__Exercise prompt__.
Output only the lines of the entries that follow, starting at the one with "Screen dimensions: 672x571" and running down to the one with "Task: Go to the Introduction wizard step", both included and unchanged.

Records from a data source:
--- START ---

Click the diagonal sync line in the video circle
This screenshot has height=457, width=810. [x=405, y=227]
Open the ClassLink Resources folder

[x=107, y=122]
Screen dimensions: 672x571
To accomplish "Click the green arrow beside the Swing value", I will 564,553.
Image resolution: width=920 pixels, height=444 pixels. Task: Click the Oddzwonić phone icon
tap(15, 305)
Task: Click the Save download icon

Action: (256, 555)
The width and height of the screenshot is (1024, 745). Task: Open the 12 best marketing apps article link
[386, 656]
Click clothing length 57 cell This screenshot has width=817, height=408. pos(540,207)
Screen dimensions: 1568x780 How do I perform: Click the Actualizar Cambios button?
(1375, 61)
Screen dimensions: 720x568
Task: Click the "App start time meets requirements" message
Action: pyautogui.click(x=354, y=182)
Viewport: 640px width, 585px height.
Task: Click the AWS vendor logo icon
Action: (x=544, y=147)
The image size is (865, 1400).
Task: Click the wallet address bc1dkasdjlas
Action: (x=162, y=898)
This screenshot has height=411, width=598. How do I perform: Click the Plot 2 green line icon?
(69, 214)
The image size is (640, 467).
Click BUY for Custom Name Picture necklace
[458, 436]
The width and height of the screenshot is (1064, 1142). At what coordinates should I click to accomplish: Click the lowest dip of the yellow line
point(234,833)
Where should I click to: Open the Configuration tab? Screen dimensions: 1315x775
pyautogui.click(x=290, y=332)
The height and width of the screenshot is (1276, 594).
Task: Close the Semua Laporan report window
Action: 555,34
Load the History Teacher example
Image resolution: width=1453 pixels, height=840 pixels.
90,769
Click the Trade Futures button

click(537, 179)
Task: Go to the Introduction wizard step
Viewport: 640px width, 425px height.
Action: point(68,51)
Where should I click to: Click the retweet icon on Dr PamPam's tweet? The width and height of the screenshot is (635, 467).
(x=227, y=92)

--- END ---

__Response area__.
Screen dimensions: 672x571
To accomplish "Click the green arrow beside the Swing value", I will 564,553.
Image resolution: width=920 pixels, height=444 pixels. Task: Click the Oddzwonić phone icon
tap(15, 305)
Task: Click the Save download icon

Action: (256, 555)
The width and height of the screenshot is (1024, 745). Task: Open the 12 best marketing apps article link
[386, 656]
Click clothing length 57 cell This screenshot has width=817, height=408. pos(540,207)
Screen dimensions: 1568x780 How do I perform: Click the Actualizar Cambios button?
(1375, 61)
Screen dimensions: 720x568
Task: Click the "App start time meets requirements" message
Action: pyautogui.click(x=354, y=182)
Viewport: 640px width, 585px height.
Task: Click the AWS vendor logo icon
Action: (x=544, y=147)
The image size is (865, 1400).
Task: Click the wallet address bc1dkasdjlas
Action: (x=162, y=898)
This screenshot has height=411, width=598. How do I perform: Click the Plot 2 green line icon?
(69, 214)
The image size is (640, 467).
Click BUY for Custom Name Picture necklace
[458, 436]
The width and height of the screenshot is (1064, 1142). At what coordinates should I click to accomplish: Click the lowest dip of the yellow line
point(234,833)
Where should I click to: Open the Configuration tab? Screen dimensions: 1315x775
pyautogui.click(x=290, y=332)
The height and width of the screenshot is (1276, 594).
Task: Close the Semua Laporan report window
Action: 555,34
Load the History Teacher example
Image resolution: width=1453 pixels, height=840 pixels.
90,769
Click the Trade Futures button

click(537, 179)
Task: Go to the Introduction wizard step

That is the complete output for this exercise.